— Work request —
Print the data once more, exactly as supplied.

— Extracted records —
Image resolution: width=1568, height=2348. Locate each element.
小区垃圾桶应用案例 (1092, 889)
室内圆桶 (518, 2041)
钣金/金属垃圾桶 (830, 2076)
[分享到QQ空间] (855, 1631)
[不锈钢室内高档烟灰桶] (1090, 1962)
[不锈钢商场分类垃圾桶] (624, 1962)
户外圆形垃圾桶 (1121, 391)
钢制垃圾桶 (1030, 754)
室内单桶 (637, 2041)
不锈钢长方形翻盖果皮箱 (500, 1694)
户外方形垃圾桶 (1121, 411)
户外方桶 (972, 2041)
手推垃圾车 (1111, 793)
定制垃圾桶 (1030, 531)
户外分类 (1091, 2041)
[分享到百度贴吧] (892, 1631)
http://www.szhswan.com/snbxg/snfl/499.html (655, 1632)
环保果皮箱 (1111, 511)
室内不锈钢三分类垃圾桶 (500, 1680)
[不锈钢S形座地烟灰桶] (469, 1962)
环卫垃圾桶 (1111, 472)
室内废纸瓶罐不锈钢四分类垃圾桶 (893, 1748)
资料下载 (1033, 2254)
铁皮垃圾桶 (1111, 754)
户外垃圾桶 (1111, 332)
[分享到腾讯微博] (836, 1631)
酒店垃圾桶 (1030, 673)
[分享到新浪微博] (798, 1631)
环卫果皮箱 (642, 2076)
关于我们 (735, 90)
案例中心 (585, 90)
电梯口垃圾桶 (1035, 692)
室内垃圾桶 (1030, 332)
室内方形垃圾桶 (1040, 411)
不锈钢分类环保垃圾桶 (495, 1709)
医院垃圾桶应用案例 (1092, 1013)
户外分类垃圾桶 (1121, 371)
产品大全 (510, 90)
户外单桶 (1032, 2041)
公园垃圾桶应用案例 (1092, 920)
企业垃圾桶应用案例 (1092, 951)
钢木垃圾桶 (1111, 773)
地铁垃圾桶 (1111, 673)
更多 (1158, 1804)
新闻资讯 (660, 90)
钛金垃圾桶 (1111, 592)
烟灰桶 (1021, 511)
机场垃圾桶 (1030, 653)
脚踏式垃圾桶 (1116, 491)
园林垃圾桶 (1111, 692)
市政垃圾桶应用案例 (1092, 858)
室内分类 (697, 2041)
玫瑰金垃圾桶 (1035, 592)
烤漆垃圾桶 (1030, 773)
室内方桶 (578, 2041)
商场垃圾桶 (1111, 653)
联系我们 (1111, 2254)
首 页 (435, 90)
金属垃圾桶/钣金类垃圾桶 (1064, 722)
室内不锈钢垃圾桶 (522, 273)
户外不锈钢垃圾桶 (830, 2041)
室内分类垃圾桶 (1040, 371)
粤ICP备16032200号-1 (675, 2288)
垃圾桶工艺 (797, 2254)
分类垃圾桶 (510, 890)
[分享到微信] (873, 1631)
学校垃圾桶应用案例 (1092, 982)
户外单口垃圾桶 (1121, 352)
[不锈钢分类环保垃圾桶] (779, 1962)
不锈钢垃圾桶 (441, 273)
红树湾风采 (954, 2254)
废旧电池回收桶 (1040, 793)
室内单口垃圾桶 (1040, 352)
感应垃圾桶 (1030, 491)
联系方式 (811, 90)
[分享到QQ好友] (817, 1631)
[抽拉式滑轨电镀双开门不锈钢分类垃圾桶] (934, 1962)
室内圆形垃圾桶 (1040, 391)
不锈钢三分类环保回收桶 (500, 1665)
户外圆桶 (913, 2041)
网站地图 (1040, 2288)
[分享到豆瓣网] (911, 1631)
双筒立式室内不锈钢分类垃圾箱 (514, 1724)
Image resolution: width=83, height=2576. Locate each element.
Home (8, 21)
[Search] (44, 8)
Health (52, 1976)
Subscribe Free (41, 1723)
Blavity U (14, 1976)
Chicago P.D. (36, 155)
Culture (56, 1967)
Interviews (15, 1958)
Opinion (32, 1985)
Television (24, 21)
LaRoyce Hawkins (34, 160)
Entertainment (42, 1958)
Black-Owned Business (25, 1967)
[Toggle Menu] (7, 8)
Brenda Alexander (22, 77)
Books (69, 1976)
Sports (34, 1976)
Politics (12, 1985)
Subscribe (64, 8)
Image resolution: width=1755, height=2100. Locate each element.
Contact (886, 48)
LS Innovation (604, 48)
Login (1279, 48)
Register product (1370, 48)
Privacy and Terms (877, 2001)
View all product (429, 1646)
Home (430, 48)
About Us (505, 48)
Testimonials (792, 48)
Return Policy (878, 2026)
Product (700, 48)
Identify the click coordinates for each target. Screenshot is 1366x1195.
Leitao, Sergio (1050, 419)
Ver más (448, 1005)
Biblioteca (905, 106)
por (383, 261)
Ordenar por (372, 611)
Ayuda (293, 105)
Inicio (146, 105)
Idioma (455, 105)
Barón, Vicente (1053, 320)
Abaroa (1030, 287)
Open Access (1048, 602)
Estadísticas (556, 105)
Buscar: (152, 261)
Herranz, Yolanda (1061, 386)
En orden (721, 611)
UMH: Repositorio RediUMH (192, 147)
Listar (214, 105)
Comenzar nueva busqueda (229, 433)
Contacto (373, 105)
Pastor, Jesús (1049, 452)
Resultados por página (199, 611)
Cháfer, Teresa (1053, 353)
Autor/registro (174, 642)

— Response —
Image resolution: width=1568, height=2348. Locate each element.
小区垃圾桶应用案例 (1092, 889)
室内圆桶 (518, 2041)
钣金/金属垃圾桶 (830, 2076)
[分享到QQ空间] (855, 1631)
[不锈钢室内高档烟灰桶] (1090, 1962)
[不锈钢商场分类垃圾桶] (624, 1962)
户外圆形垃圾桶 (1121, 391)
钢制垃圾桶 (1030, 754)
室内单桶 (637, 2041)
不锈钢长方形翻盖果皮箱 (500, 1694)
户外方形垃圾桶 (1121, 411)
户外方桶 (972, 2041)
手推垃圾车 (1111, 793)
定制垃圾桶 (1030, 531)
户外分类 (1091, 2041)
[分享到百度贴吧] (892, 1631)
http://www.szhswan.com/snbxg/snfl/499.html (655, 1632)
环保果皮箱 (1111, 511)
室内不锈钢三分类垃圾桶 (500, 1680)
[不锈钢S形座地烟灰桶] (469, 1962)
环卫垃圾桶 (1111, 472)
室内废纸瓶罐不锈钢四分类垃圾桶 (893, 1748)
资料下载 (1033, 2254)
铁皮垃圾桶 (1111, 754)
户外垃圾桶 (1111, 332)
[分享到腾讯微博] (836, 1631)
酒店垃圾桶 (1030, 673)
[分享到新浪微博] (798, 1631)
环卫果皮箱 (642, 2076)
关于我们 (735, 90)
案例中心 (585, 90)
电梯口垃圾桶 (1035, 692)
室内垃圾桶 (1030, 332)
室内方形垃圾桶 (1040, 411)
不锈钢分类环保垃圾桶 (495, 1709)
医院垃圾桶应用案例 (1092, 1013)
户外分类垃圾桶 (1121, 371)
产品大全 (510, 90)
户外单桶 (1032, 2041)
公园垃圾桶应用案例 (1092, 920)
企业垃圾桶应用案例 (1092, 951)
钢木垃圾桶 (1111, 773)
地铁垃圾桶 (1111, 673)
更多 (1158, 1804)
新闻资讯 (660, 90)
钛金垃圾桶 (1111, 592)
烟灰桶 (1021, 511)
机场垃圾桶 (1030, 653)
脚踏式垃圾桶 (1116, 491)
园林垃圾桶 (1111, 692)
市政垃圾桶应用案例 (1092, 858)
室内分类 (697, 2041)
玫瑰金垃圾桶 (1035, 592)
烤漆垃圾桶 (1030, 773)
室内方桶 (578, 2041)
商场垃圾桶 (1111, 653)
联系我们 (1111, 2254)
首 页 (435, 90)
金属垃圾桶/钣金类垃圾桶 (1064, 722)
室内不锈钢垃圾桶 (522, 273)
户外不锈钢垃圾桶 (830, 2041)
室内分类垃圾桶 (1040, 371)
粤ICP备16032200号-1 (675, 2288)
垃圾桶工艺 (797, 2254)
分类垃圾桶 (510, 890)
[分享到微信] (873, 1631)
学校垃圾桶应用案例 (1092, 982)
户外单口垃圾桶 (1121, 352)
[不锈钢分类环保垃圾桶] (779, 1962)
不锈钢垃圾桶 (441, 273)
红树湾风采 (954, 2254)
废旧电池回收桶 (1040, 793)
室内单口垃圾桶 (1040, 352)
感应垃圾桶 (1030, 491)
联系方式 (811, 90)
[分享到QQ好友] (817, 1631)
[抽拉式滑轨电镀双开门不锈钢分类垃圾桶] (934, 1962)
室内圆形垃圾桶 (1040, 391)
不锈钢三分类环保回收桶 (500, 1665)
户外圆桶 (913, 2041)
网站地图 (1040, 2288)
[分享到豆瓣网] (911, 1631)
双筒立式室内不锈钢分类垃圾箱 (514, 1724)
Image resolution: width=83, height=2576. Locate each element.
Home (8, 21)
[Search] (44, 8)
Health (52, 1976)
Subscribe Free (41, 1723)
Blavity U (14, 1976)
Chicago P.D. (36, 155)
Culture (56, 1967)
Interviews (15, 1958)
Opinion (32, 1985)
Television (24, 21)
LaRoyce Hawkins (34, 160)
Entertainment (42, 1958)
Black-Owned Business (25, 1967)
[Toggle Menu] (7, 8)
Brenda Alexander (22, 77)
Books (69, 1976)
Sports (34, 1976)
Politics (12, 1985)
Subscribe (64, 8)
Image resolution: width=1755, height=2100. Locate each element.
Contact (886, 48)
LS Innovation (604, 48)
Login (1279, 48)
Register product (1370, 48)
Privacy and Terms (877, 2001)
View all product (429, 1646)
Home (430, 48)
About Us (505, 48)
Testimonials (792, 48)
Return Policy (878, 2026)
Product (700, 48)
Identify the click coordinates for each target. Screenshot is 1366x1195.
Leitao, Sergio (1050, 419)
Ver más (448, 1005)
Biblioteca (905, 106)
por (383, 261)
Ordenar por (372, 611)
Ayuda (293, 105)
Inicio (146, 105)
Idioma (455, 105)
Barón, Vicente (1053, 320)
Abaroa (1030, 287)
Open Access (1048, 602)
Estadísticas (556, 105)
Buscar: (152, 261)
Herranz, Yolanda (1061, 386)
En orden (721, 611)
UMH: Repositorio RediUMH (192, 147)
Listar (214, 105)
Comenzar nueva busqueda (229, 433)
Contacto (373, 105)
Pastor, Jesús (1049, 452)
Resultados por página (199, 611)
Cháfer, Teresa (1053, 353)
Autor/registro (174, 642)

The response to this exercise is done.